Third, expand VIN data sharing, under strict governance, to additional trusted private sector partners for anti-fraud purposes.

Fourth, establish fair and transparent service-level agreements for inspection facilities—including qualified vehicle examinations—to standardize timelines, costs and accountability.

Finally, create the conditions to pilot a private sector augmentation model focused on VIN examinations to significantly increase capacity without transferring authority.

Stolen vehicles continue to leave Canada, not because the CBSA lacks commitment, but because the system lacks scale, transparency, modern tools and consistency. To be clear, the process urgently needs to adapt.

With those comments, I'll close. Thank you. I welcome your questions.

The Chair Liberal Jean-Yves Duclos

Thank you, gentlemen.

We'll turn to MP Lloyd for six minutes, please.

4:50 p.m.

Conservative

Dane Lloyd Conservative Parkland, AB

Thank you.

Thank you to the witnesses for being here.

I'm going to start with Mr. Tod and Mr. Hamilton.

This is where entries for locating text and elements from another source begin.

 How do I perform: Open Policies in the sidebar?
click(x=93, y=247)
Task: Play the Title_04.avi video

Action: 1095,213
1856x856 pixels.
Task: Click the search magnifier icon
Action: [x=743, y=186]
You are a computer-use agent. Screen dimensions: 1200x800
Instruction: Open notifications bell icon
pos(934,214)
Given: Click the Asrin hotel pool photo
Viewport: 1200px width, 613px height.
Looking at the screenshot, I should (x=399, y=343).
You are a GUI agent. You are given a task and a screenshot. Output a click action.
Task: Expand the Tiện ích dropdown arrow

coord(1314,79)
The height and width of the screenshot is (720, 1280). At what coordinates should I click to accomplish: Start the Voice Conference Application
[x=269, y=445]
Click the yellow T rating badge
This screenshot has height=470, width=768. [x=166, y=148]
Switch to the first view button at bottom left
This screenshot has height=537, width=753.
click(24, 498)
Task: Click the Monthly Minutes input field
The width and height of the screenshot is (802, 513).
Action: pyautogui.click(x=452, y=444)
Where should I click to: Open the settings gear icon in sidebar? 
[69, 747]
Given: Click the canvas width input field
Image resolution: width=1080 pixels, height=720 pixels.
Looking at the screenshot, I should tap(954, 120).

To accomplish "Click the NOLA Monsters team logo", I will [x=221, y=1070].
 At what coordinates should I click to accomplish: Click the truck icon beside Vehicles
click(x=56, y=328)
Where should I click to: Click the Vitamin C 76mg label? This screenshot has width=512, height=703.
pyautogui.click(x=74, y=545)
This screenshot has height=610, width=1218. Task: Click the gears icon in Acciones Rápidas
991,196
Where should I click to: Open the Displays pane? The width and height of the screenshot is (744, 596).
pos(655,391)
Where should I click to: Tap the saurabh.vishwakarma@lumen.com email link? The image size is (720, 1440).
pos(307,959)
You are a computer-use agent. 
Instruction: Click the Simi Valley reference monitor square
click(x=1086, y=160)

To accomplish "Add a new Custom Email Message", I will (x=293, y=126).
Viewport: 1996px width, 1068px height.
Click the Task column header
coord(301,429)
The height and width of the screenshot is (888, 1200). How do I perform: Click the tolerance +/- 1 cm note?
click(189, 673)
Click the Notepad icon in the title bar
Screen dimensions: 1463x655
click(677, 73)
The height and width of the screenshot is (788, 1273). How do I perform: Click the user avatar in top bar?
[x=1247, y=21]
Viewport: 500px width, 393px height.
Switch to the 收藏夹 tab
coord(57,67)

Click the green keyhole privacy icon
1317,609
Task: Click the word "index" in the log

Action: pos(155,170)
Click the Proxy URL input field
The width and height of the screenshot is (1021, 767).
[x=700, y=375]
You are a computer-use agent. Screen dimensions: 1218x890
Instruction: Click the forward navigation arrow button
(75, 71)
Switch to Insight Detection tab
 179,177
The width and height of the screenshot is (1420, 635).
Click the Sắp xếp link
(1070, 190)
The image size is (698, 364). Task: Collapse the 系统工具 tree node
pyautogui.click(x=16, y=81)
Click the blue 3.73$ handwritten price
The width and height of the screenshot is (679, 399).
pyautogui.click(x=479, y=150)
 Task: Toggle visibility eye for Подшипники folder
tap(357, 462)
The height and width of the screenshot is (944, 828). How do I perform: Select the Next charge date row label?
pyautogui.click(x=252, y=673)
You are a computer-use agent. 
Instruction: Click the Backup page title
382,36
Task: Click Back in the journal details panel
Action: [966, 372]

To clarify, it's not necessarily stolen exported vehicle VINs that are being used. Legally exported vehicle VINs are being used to clone VINs from stolen vehicles in Canada. Is that correct?

4:50 p.m.

Executive Director, Used Car Dealers Association of Ontario

James Hamilton

Those would be the desirable VINs to use, because they don't have, by virtue of the fact that they're legitimate, any kind of stain on them. They can create a title chain that looks legitimate, at least at first blush.